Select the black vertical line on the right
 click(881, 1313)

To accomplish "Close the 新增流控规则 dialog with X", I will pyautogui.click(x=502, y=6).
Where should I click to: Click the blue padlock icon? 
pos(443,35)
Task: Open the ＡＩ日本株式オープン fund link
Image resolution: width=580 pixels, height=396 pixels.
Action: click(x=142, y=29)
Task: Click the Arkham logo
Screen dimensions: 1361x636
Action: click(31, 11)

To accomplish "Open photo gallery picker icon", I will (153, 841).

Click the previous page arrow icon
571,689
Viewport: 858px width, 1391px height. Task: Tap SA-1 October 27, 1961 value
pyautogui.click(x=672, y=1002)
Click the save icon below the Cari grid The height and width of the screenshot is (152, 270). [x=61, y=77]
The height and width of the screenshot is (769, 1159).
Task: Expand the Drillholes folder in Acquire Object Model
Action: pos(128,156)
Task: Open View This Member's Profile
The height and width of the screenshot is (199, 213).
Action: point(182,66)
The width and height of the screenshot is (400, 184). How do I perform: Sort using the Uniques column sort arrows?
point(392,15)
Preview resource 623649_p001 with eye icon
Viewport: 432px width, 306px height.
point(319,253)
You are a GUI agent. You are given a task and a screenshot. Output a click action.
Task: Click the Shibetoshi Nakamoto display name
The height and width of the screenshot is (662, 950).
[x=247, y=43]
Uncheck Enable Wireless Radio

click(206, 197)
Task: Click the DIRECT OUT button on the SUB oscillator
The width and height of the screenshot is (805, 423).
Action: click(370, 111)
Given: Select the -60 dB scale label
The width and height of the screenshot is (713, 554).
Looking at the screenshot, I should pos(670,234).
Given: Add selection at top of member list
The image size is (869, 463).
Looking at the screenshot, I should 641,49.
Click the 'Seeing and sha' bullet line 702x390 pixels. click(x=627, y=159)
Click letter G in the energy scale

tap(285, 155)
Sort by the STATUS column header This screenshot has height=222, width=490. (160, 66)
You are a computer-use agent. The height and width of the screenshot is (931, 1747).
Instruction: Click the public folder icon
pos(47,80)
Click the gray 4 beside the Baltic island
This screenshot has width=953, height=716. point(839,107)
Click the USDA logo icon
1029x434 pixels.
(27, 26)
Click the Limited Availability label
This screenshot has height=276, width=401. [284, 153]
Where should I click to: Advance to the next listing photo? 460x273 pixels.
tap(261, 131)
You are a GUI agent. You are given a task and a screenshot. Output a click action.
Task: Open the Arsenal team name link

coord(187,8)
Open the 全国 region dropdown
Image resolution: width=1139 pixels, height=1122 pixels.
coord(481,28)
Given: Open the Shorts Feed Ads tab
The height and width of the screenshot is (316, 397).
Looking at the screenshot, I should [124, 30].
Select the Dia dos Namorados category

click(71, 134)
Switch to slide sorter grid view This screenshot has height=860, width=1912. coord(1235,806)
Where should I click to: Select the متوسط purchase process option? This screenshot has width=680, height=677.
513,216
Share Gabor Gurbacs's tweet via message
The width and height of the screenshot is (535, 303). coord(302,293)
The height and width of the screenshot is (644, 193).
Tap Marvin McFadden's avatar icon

Problem to solve:
Exactly the lines from the one with "The image size is (869, 463)." through the last line of the listing above must make up your answer.

Solution to this exercise:
The image size is (869, 463).
Looking at the screenshot, I should 641,49.
Click the 'Seeing and sha' bullet line 702x390 pixels. click(x=627, y=159)
Click letter G in the energy scale

tap(285, 155)
Sort by the STATUS column header This screenshot has height=222, width=490. (160, 66)
You are a computer-use agent. The height and width of the screenshot is (931, 1747).
Instruction: Click the public folder icon
pos(47,80)
Click the gray 4 beside the Baltic island
This screenshot has width=953, height=716. point(839,107)
Click the USDA logo icon
1029x434 pixels.
(27, 26)
Click the Limited Availability label
This screenshot has height=276, width=401. [284, 153]
Where should I click to: Advance to the next listing photo? 460x273 pixels.
tap(261, 131)
You are a GUI agent. You are given a task and a screenshot. Output a click action.
Task: Open the Arsenal team name link

coord(187,8)
Open the 全国 region dropdown
Image resolution: width=1139 pixels, height=1122 pixels.
coord(481,28)
Given: Open the Shorts Feed Ads tab
The height and width of the screenshot is (316, 397).
Looking at the screenshot, I should [124, 30].
Select the Dia dos Namorados category

click(71, 134)
Switch to slide sorter grid view This screenshot has height=860, width=1912. coord(1235,806)
Where should I click to: Select the متوسط purchase process option? This screenshot has width=680, height=677.
513,216
Share Gabor Gurbacs's tweet via message
The width and height of the screenshot is (535, 303). coord(302,293)
The height and width of the screenshot is (644, 193).
Tap Marvin McFadden's avatar icon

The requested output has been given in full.